• [EXCERPTED DATA]:

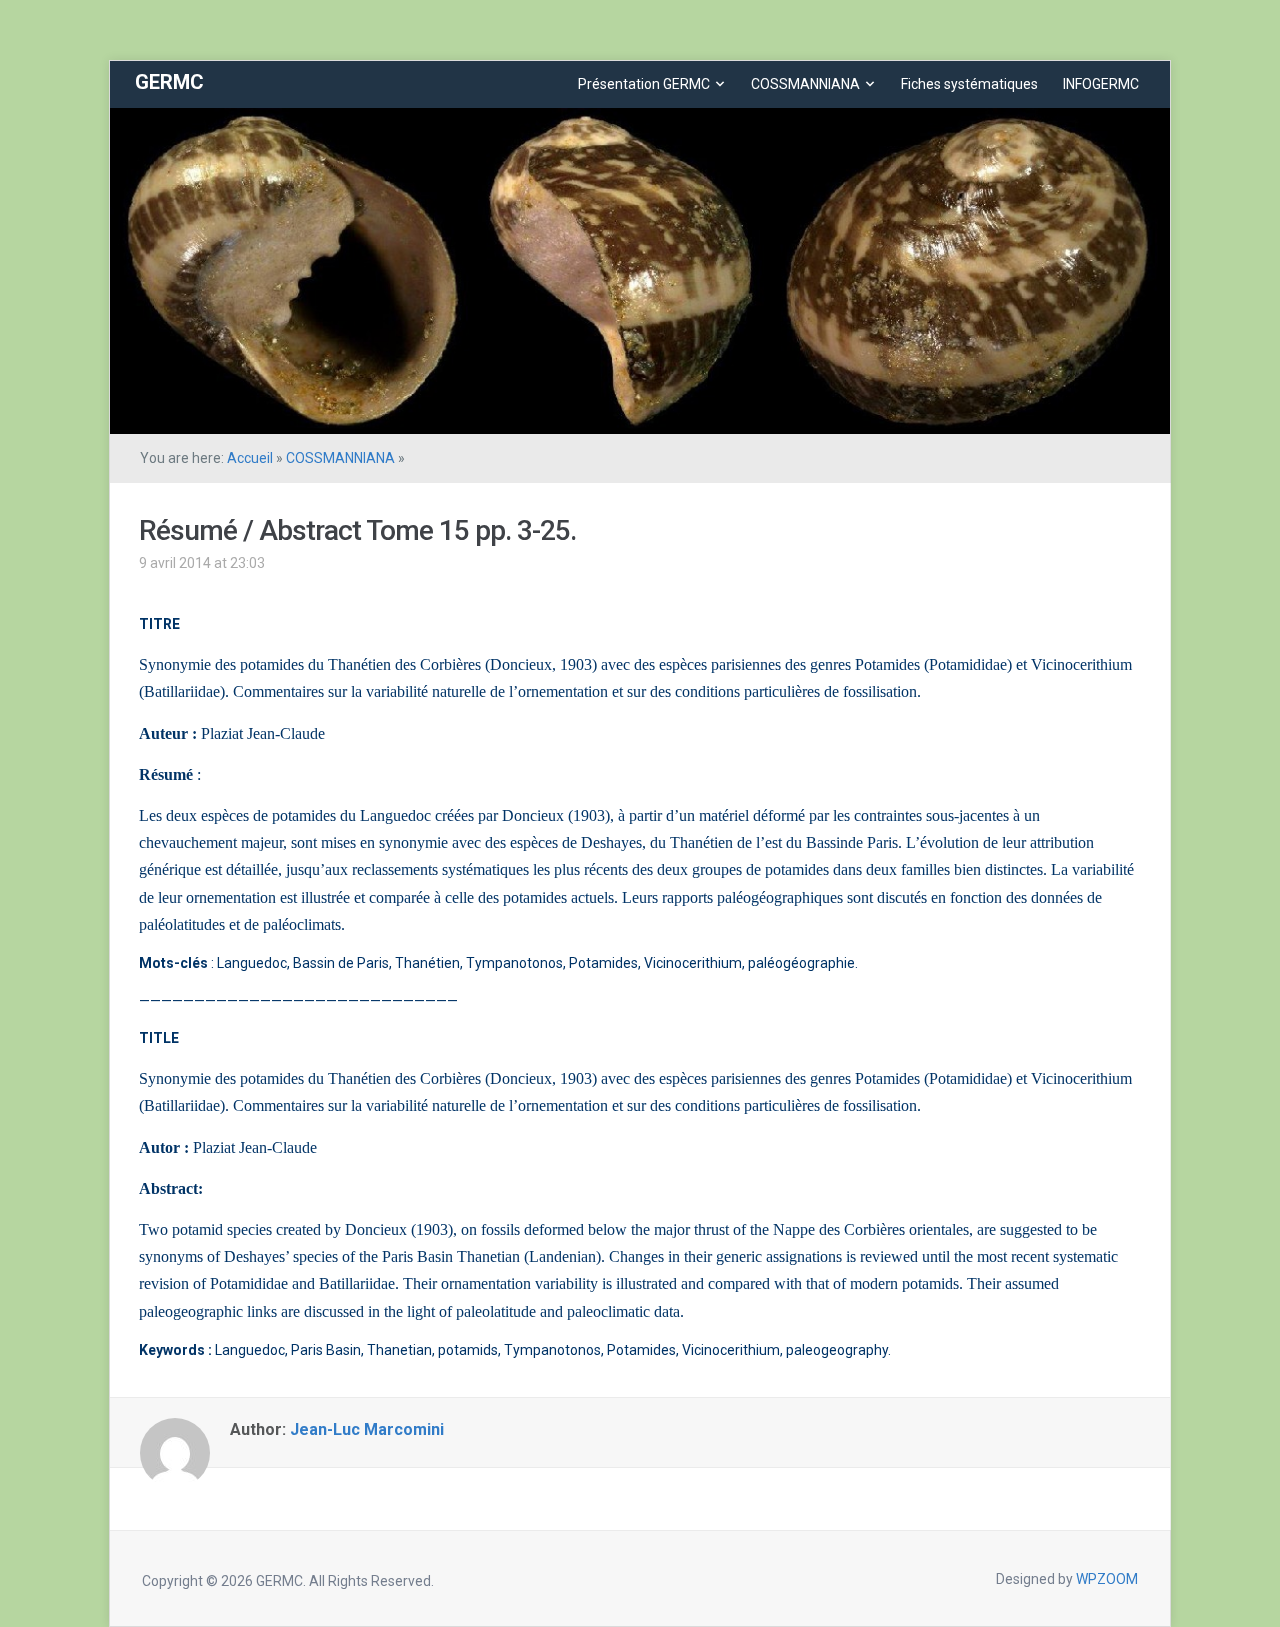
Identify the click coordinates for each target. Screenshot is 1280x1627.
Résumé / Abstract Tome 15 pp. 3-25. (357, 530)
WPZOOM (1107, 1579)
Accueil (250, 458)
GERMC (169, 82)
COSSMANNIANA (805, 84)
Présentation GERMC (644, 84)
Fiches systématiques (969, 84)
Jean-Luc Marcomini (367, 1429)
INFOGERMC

• [EXERCISE OBJECTIVE]: The answer must be the line containing "Accueil (250, 458)" and every line after it through the end of the records, repeated exactly.

• [SOLUTION FOR THIS TASK]:
Accueil (250, 458)
GERMC (169, 82)
COSSMANNIANA (805, 84)
Présentation GERMC (644, 84)
Fiches systématiques (969, 84)
Jean-Luc Marcomini (367, 1429)
INFOGERMC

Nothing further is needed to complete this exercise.